=== GIVEN TEXT ===
━━━━━━━━━━━━━━━━

If the Triple Entente lost WWI, it is likely that Britain, not France, would have been the most revanchist of the three

If the Triple Entente lost WWI

  • Britain would have been the most revanchist of the three

    Votes: 1 100.0%
  • Russia would have been the most revanchist of the three

    Votes: 0 0.0%
  • France would have been the most revanchist of the three

    Votes: 0 0.0%

  • Total voters
    1

raharris1973

Well-known member
There is a what I think is a "trope" in popular alternate history imaginings and speculations, written into a few different novels, and games or game settings like GURPS alternate earths, where if Germany wins WWI, it inverts Germany and France in the postwar years, France instead of Germany, becomes a right-wing, maybe Fascist, Revanchist power (maybe under DeGaulle, maybe under somebody who was a Fascist/quasi-Fascist politician in real-life), come up with a military doctrinal equivalent of blitzkrieg, I once read it as guerre eclair (yum!) and starts the timeline's alternate WWII.

I guess the thinking behind this is that France and Germany are easily mirror-image inversions of each other other's politics taking turns at revenge, Russia is doing its own weird thing with Socialism/Communism, and Britain is just too democratic, level-headed and cool as a cucumber to ever get reckless and revanchist.

━━━━━━━━━━━━━━━━

=== DATASET ENTRIES ===
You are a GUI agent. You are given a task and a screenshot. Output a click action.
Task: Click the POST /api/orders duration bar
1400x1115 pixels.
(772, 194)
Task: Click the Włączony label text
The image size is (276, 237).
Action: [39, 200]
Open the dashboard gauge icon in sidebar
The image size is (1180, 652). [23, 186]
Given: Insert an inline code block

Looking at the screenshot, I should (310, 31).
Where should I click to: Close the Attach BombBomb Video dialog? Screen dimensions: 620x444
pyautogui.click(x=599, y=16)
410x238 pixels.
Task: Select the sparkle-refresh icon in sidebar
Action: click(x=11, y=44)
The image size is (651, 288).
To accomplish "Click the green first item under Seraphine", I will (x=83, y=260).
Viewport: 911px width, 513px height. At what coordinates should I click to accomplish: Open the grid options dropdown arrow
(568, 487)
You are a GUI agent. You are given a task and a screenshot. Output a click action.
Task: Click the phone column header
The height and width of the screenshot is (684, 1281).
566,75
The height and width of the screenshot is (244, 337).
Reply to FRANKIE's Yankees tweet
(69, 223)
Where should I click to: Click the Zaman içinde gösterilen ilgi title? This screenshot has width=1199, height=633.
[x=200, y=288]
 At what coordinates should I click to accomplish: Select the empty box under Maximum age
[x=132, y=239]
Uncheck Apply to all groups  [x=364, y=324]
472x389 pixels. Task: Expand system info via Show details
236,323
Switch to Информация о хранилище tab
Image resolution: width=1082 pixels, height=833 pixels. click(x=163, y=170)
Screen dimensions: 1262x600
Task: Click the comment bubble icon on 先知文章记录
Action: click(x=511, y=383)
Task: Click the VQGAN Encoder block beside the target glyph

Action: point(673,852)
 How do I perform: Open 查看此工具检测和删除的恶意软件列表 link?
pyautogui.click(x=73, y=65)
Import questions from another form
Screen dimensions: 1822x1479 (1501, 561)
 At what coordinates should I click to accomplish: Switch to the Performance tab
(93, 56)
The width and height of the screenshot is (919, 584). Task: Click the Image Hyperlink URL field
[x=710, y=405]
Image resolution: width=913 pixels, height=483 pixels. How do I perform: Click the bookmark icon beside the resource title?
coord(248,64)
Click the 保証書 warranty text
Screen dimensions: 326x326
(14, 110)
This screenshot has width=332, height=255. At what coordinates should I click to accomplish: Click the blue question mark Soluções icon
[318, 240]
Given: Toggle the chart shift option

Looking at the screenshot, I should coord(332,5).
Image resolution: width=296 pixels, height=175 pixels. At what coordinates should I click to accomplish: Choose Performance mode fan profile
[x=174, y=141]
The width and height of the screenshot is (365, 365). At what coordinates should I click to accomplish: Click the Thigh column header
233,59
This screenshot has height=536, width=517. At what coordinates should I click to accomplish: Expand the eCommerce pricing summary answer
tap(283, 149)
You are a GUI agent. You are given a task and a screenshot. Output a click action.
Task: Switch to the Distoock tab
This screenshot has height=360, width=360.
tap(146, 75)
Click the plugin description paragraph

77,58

━━━━━━━━━━━━━━━━

=== TASKS TO CARRY OUT ===
(1) Summarize the forum post about a lost World War I in two sentences.
(2) Extract from the forum post the passage from "raharris1973" up to and including "timeline's alternate WWII.".
Work only from the text itself.

=== FULL SOLUTIONS ===
(1) The post's poll asks which Triple Entente power would have been the most revanchist had the Entente lost WWI, and its single vote went to Britain. The poster describes a trope in alternate history novels and games in which a German victory makes France a right-wing, perhaps Fascist, revanchist power that starts an alternate WWII, and guesses it rests on seeing France and Germany as mirror images while Britain is thought too democratic and level-headed to turn revanchist.

(2)
raharris1973

Well-known member
There is a what I think is a "trope" in popular alternate history imaginings and speculations, written into a few different novels, and games or game settings like GURPS alternate earths, where if Germany wins WWI, it inverts Germany and France in the postwar years, France instead of Germany, becomes a right-wing, maybe Fascist, Revanchist power (maybe under DeGaulle, maybe under somebody who was a Fascist/quasi-Fascist politician in real-life), come up with a military doctrinal equivalent of blitzkrieg, I once read it as guerre eclair (yum!) and starts the timeline's alternate WWII.